((

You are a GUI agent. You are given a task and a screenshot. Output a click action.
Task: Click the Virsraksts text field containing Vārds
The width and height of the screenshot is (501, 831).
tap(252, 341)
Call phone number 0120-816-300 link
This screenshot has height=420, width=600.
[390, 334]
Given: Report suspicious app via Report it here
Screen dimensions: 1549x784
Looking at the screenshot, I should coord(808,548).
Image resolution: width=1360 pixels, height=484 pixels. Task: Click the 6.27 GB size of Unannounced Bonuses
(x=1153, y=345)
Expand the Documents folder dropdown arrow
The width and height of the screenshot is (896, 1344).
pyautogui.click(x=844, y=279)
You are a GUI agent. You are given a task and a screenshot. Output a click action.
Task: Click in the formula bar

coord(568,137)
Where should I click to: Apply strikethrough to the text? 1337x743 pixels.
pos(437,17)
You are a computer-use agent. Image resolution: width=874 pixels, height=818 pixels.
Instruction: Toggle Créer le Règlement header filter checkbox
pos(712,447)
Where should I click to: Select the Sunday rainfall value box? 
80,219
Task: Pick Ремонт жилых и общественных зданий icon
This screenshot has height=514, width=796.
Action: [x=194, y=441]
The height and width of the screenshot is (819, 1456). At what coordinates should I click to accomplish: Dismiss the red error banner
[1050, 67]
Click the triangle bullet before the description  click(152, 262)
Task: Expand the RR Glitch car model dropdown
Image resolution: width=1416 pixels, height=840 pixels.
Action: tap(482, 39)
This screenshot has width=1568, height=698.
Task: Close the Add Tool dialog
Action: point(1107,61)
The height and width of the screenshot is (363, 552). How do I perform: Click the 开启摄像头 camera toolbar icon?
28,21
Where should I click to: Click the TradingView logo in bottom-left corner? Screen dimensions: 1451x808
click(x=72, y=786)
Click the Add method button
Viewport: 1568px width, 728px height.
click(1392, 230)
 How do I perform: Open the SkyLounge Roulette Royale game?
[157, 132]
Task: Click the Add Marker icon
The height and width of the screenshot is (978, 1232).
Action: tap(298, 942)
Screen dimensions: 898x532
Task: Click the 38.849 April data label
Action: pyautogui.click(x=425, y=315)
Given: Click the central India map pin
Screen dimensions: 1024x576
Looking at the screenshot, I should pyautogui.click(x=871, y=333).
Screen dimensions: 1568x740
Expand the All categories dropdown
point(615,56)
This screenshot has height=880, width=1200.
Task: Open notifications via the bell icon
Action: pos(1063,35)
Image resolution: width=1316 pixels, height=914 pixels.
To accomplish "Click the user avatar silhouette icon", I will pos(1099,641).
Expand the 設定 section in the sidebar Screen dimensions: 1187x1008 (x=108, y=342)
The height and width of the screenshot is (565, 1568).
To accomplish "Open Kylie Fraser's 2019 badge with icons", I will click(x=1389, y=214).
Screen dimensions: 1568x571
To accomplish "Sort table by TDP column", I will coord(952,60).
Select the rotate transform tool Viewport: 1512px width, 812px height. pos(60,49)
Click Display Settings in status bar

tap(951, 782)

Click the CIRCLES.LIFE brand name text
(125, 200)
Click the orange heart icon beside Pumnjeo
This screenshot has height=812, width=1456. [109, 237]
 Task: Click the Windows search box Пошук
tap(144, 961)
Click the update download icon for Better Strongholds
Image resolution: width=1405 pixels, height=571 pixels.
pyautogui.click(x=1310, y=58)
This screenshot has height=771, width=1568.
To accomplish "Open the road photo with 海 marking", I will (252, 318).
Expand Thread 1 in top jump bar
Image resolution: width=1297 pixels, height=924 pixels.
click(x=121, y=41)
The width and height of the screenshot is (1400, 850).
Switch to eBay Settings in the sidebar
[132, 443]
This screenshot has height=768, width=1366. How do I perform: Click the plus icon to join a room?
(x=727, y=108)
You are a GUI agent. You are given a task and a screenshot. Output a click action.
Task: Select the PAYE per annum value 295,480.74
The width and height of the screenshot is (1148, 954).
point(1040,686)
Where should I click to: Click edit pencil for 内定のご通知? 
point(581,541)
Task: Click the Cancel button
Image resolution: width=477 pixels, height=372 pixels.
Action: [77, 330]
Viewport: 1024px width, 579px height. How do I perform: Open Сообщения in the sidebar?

))

#### What this task involves:
Collect every line from the rows above that contains the string "perform", matching case exactly.

#### Task response:
The height and width of the screenshot is (363, 552). How do I perform: Click the 开启摄像头 camera toolbar icon?
 How do I perform: Open the SkyLounge Roulette Royale game?
This screenshot has height=768, width=1366. How do I perform: Click the plus icon to join a room?
Viewport: 1024px width, 579px height. How do I perform: Open Сообщения in the sidebar?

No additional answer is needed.